In November, Rep. Lantos sharply rebuked executives of Yahoo, the Internet company, for complying with Beijing authorities in identifying a Chinese journalist and Yahoo account holder. The journalist, whose pro-democracy efforts were considered subversive, received a 10-year prison term.
"While technologically and financially you are giants, morally you are pygmies," Rep. Lantos told the Yahoo officials.
Lantos Tamas Peter was born Feb. 1, 1928. During the Nazi occupation of his homeland, he twice escaped from a forced labor camp in Szob, north of the capital. The second time, he found safety in a Budapest apartment rented by Swedish diplomat Raoul Wallenberg.
Wearing a military cadet uniform, Rep. Lantos used his Aryan appearance -- light hair and blue eyes -- to deliver food and other supplies to Jews in other safe houses Wallenberg rented.
In Congress decades later, Rep. Lantos was credited as a major force behind President Ronald Reagan's decision to award honorary U.S. citizenship to Wallenberg, who vanished after the war while in Soviet custody.
After the Soviets entered Hungary, Rep. Lantos learned that his parents and many other relatives had died.

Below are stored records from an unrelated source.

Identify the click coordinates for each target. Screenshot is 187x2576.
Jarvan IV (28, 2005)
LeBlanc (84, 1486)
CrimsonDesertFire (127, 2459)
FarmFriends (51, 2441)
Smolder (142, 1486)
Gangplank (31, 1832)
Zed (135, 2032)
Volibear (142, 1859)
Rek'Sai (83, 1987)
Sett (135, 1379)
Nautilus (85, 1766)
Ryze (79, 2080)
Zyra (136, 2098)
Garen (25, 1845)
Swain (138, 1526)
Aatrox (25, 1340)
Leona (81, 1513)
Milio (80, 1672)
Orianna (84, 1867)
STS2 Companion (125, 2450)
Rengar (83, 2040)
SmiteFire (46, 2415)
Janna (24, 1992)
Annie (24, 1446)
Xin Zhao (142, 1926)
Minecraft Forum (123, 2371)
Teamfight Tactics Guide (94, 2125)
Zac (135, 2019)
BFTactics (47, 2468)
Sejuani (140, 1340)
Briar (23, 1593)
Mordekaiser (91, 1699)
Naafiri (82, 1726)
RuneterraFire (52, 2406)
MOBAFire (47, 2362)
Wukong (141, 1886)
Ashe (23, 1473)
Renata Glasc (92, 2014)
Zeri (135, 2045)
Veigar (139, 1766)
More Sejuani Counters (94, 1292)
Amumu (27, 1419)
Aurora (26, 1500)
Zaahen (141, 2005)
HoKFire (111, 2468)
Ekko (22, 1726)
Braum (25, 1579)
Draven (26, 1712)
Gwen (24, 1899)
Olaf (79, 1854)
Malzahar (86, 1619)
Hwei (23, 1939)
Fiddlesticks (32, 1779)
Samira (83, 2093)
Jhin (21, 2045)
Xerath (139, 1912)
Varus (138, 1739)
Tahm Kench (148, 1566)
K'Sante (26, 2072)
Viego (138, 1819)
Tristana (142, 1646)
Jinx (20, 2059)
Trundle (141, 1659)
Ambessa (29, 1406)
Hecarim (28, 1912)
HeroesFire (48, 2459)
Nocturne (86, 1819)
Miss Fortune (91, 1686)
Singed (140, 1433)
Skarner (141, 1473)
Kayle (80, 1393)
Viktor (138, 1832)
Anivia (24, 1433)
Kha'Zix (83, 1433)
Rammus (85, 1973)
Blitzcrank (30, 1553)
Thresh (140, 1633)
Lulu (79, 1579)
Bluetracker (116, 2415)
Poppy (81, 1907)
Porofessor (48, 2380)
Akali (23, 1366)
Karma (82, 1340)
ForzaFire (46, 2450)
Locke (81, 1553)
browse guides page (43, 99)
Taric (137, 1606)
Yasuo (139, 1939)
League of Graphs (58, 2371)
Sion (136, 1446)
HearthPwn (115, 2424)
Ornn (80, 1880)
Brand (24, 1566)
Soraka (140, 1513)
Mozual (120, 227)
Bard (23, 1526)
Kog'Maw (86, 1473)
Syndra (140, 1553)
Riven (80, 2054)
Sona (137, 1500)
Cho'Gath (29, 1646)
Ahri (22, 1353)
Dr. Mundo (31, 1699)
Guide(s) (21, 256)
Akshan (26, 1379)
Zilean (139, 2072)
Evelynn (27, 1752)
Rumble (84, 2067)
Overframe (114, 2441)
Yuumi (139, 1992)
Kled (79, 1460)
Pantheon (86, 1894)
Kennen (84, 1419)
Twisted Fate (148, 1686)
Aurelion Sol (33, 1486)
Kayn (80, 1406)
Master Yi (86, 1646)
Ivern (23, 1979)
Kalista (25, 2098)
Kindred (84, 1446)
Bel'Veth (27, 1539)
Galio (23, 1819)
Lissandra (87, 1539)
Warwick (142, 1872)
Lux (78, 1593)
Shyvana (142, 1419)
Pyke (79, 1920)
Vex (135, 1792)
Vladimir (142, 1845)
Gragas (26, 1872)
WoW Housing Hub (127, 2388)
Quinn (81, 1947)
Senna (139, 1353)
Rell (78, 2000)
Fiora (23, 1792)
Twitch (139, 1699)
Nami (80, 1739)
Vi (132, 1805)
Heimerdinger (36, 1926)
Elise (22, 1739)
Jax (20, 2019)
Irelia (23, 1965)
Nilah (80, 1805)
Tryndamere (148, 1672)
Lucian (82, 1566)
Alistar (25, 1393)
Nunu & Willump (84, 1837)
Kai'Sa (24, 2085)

"The bloodbath, the cruelty, the death that I saw, so many times around me during those few months between March of 1944 and January of 1945 made me a very old young man," he said in a book accompanying a 1998 documentary about Hungarian American Holocaust survivors, "The Last Days."
In 1947, he won an academic scholarship to study in the United States and received bachelor's and master's degrees in economics from the University of Washington. In 1953, he earned a doctorate in economics from the University of California at Berkeley.
He became an economics professor at San Francisco State University, a business consultant and an international affairs analyst for public television. He also was active in Democratic politics and was an adviser to the Senate Foreign Relations Committee when he ran for the House.
The seat had been held by Leo J. Ryan, a Democrat killed in 1978 in Guyana by members of the American-led Peoples Temple cult shortly before the cult's mass suicide at Jonestown. In 1980, Rep. Lantos won a marginal victory over Bill Royer, a Republican who had won a special election to fill the vacancy caused by Ryan's death.
In 1989, Rep. Lantos led a highly publicized House Government Operations Committee probe into corruption at the Department of Housing and Urban Development. His panel found developers and consultants involved in influence peddling and other forms of abuse with the Section 8 housing program.
Survivors include his wife, Annette Tillemann Lantos, whom he married in 1950, of Burlingame, Calif., and Washington; two daughters, Annette Tillemann-Dick of Denver and Katrina Swett of Bow, N.H.; 17 grandchildren; and two great-grandsons.
In 2002, Rep. Lantos tried to exert his influence to help his daughter Katrina -- the wife of former congressman Dick Swett (D-N.H.) -- win a U.S. House seat in New Hampshire. She lost to incumbent Charles Bass (R), who had defeated her husband in 1994.